- RECORDED INFORMATION:
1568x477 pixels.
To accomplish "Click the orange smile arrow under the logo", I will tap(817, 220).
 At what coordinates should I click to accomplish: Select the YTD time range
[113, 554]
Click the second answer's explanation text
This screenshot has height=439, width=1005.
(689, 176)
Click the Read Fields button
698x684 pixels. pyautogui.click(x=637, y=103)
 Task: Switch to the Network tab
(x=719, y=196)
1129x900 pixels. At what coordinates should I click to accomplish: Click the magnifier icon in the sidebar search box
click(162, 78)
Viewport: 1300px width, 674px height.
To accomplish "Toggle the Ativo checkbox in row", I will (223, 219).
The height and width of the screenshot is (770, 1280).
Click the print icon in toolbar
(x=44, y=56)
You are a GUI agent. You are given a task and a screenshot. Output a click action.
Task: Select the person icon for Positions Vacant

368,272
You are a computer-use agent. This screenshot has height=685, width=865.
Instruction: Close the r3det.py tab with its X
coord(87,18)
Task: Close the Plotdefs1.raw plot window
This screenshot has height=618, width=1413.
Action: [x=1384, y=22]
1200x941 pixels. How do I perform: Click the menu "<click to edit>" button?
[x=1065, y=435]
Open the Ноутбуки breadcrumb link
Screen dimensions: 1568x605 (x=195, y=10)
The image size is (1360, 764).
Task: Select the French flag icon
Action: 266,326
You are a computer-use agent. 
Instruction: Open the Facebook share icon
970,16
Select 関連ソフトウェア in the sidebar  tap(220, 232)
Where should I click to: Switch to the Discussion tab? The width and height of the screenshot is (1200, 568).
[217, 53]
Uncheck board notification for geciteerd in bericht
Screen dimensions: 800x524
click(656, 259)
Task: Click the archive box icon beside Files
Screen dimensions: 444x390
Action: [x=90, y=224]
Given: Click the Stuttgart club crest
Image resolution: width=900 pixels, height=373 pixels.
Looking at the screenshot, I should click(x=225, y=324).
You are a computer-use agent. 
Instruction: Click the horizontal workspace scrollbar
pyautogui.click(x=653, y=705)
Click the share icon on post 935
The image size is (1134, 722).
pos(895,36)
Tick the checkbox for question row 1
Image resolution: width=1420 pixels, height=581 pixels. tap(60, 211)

- PROBLEM TO SOLVE: List the lines of the entries that include "agent".

- RESPONSE FOR THIS EXERCISE:
You are a GUI agent. You are given a task and a screenshot. Output a click action.
You are a computer-use agent. This screenshot has height=685, width=865.
You are a computer-use agent. 
You are a computer-use agent. 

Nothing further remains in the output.